One of The Telegraph's Best Fiction Books of 2011

“Vladimir Sorokin is one of Russia's greatest writers, and this novel is one of his best . . . A joy to read—more entertaining, dynamic, engaging, and deeply hilarious than a dystopian novel has any right to be.” —Gary Shteyngart, author of Absurdistan and Super Sad True Love Story

A startling, relentless portrait of a troubled and troubling Russian empire, Vladimir Sorokin's Day of the Oprichnik is at once a richly imagined vision of the future and a razor-sharp diagnosis of a country in crisis.

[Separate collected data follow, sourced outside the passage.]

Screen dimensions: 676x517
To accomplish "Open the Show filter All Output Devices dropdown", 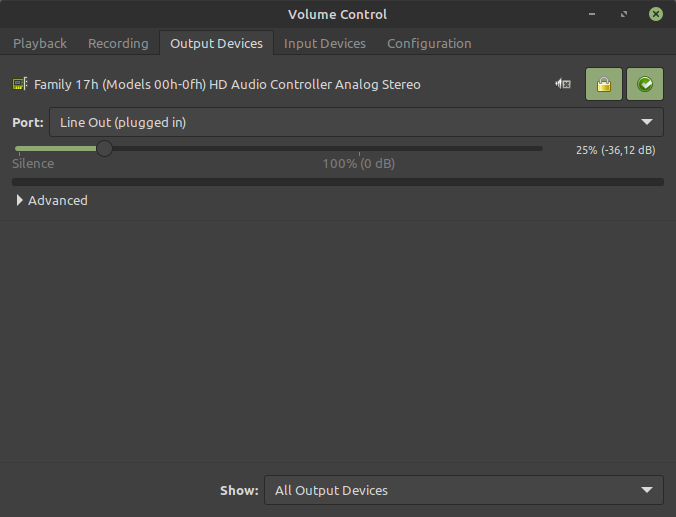I will pyautogui.click(x=463, y=490).
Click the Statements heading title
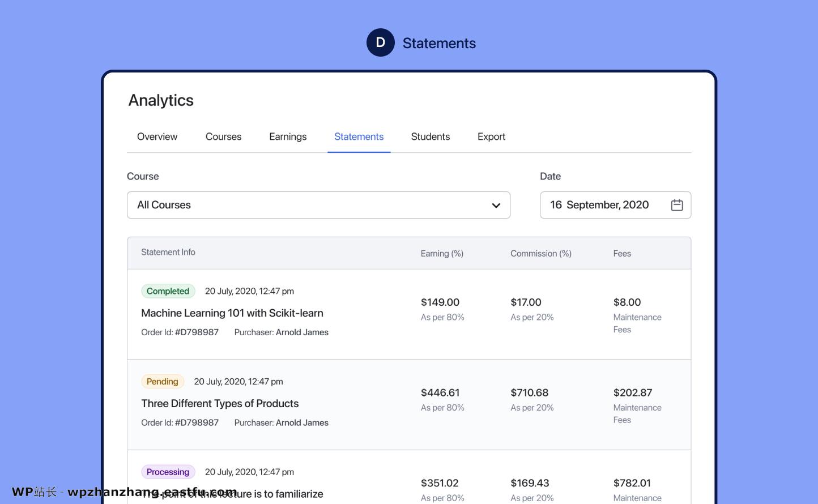The height and width of the screenshot is (504, 818). pyautogui.click(x=439, y=42)
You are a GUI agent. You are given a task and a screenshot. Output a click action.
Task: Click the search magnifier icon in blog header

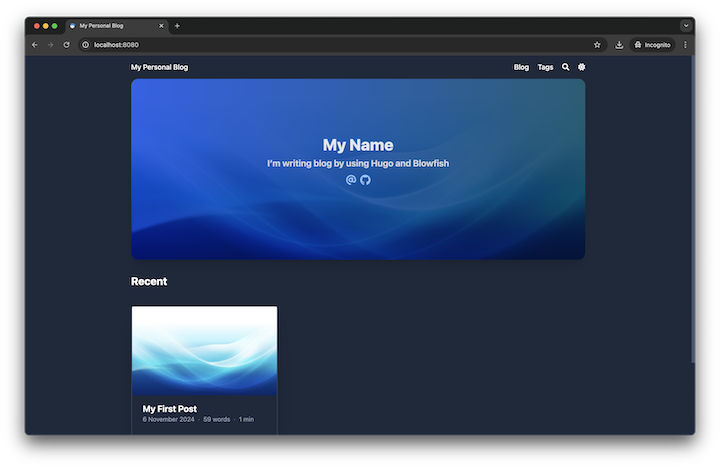tap(566, 67)
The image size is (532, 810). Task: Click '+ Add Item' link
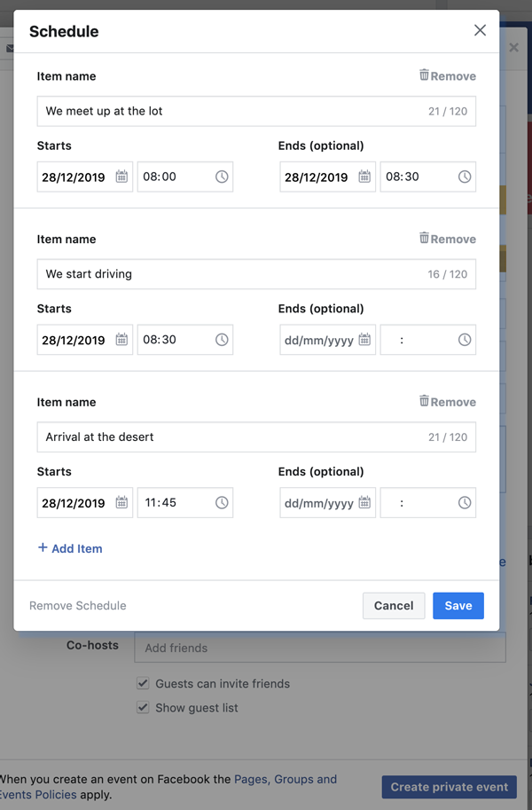click(x=70, y=548)
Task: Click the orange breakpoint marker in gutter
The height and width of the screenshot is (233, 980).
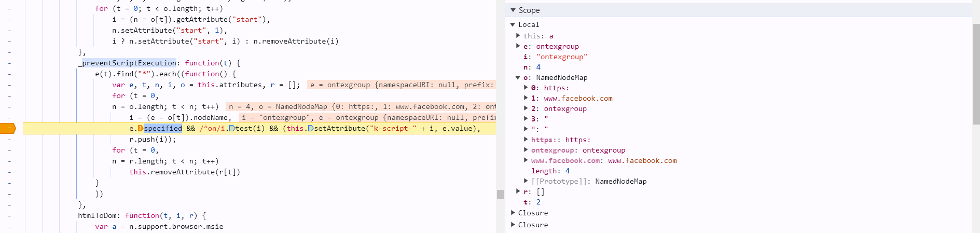Action: click(8, 129)
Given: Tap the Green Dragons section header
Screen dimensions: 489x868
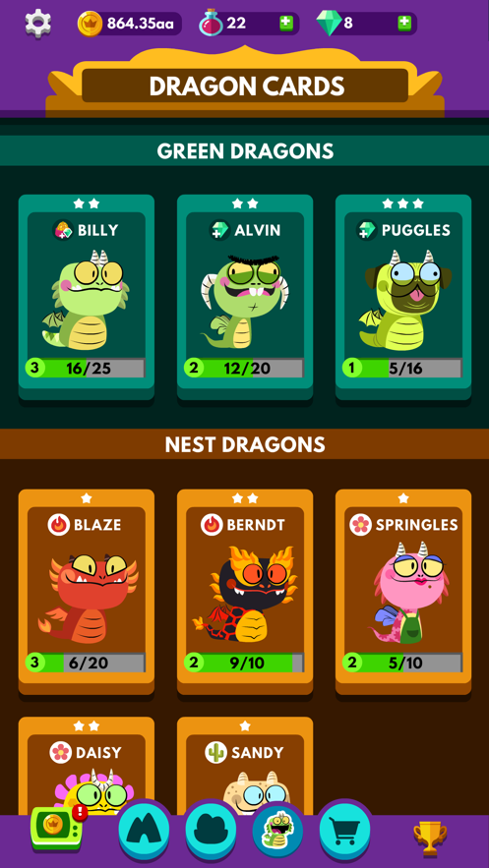Looking at the screenshot, I should click(x=245, y=150).
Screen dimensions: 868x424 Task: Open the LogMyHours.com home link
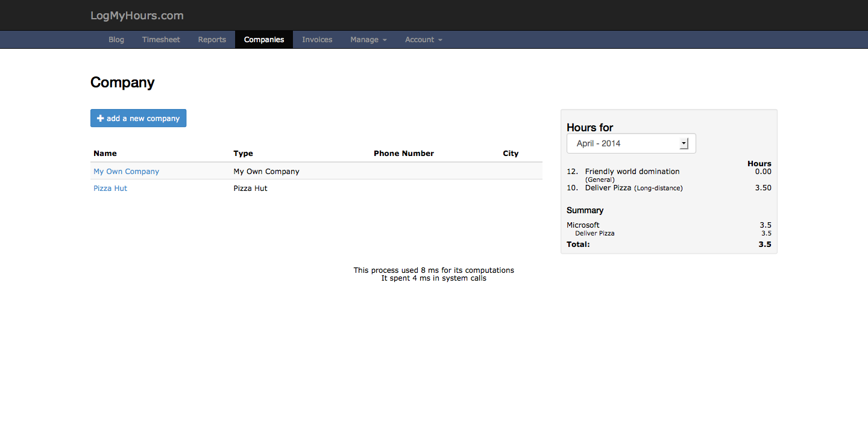(137, 16)
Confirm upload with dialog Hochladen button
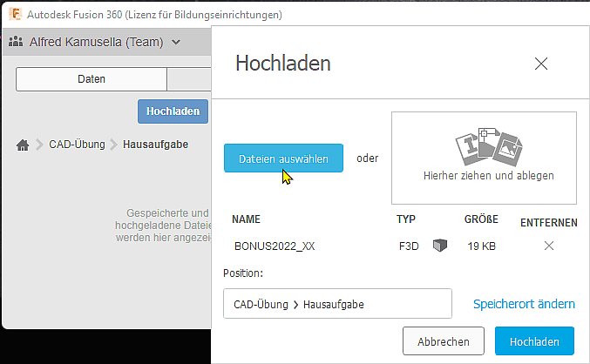Image resolution: width=590 pixels, height=364 pixels. coord(534,341)
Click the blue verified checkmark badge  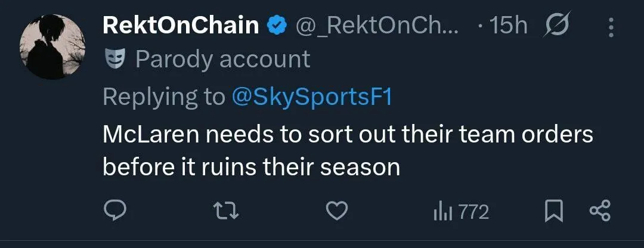(x=277, y=26)
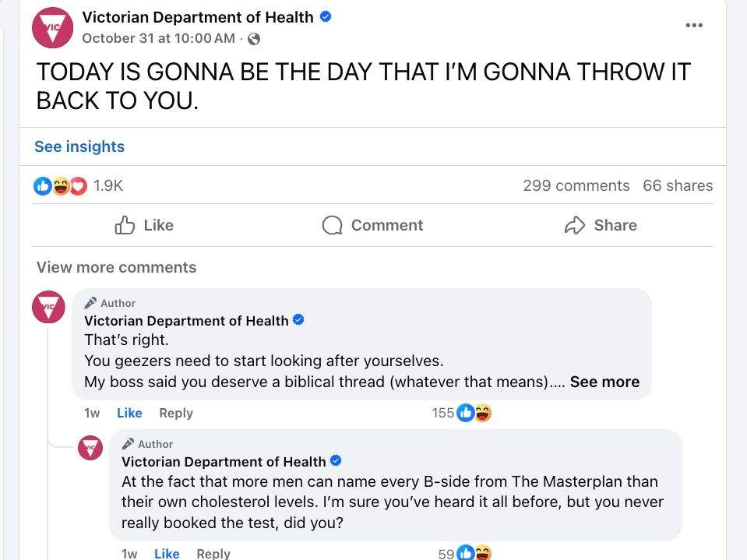This screenshot has height=560, width=747.
Task: Expand View more comments
Action: point(116,267)
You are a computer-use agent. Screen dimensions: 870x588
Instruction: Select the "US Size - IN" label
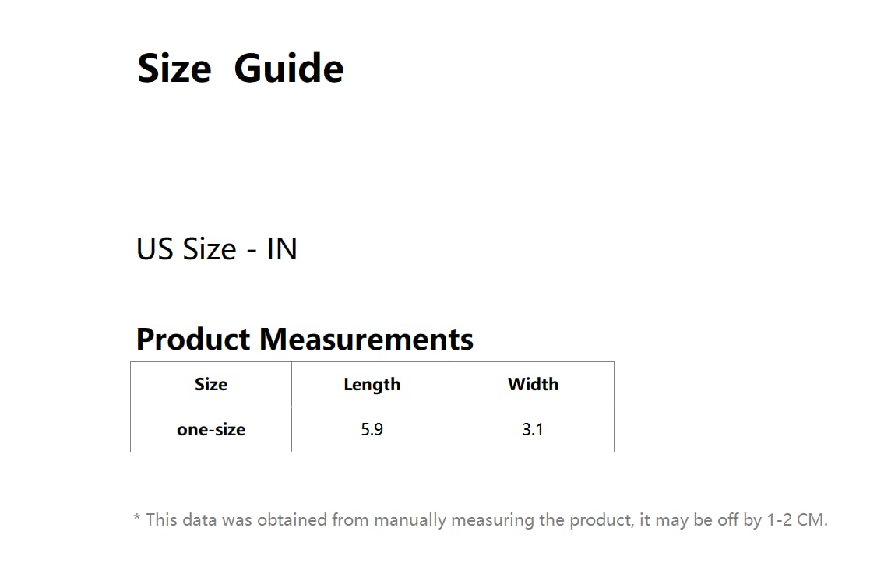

Moscow, 2028. A scream, a moan, and a death rattle slowly pull Andrei Danilovich Komiaga out of his drunken stupor. But wait—that's just his ring tone. So begins another day in the life of an oprichnik, one of the czar's most trusted courtiers—and one of the country's most feared men.

In this new New Russia, where futuristic technology and the draconian codes of Ivan the Terrible are in perfect synergy, Komiaga will attend extravagant parties, partake in brutal executions, and consume an arsenal of drugs. He will rape and pillage, and he will be moved to tears by the sweetly sung songs of his homeland.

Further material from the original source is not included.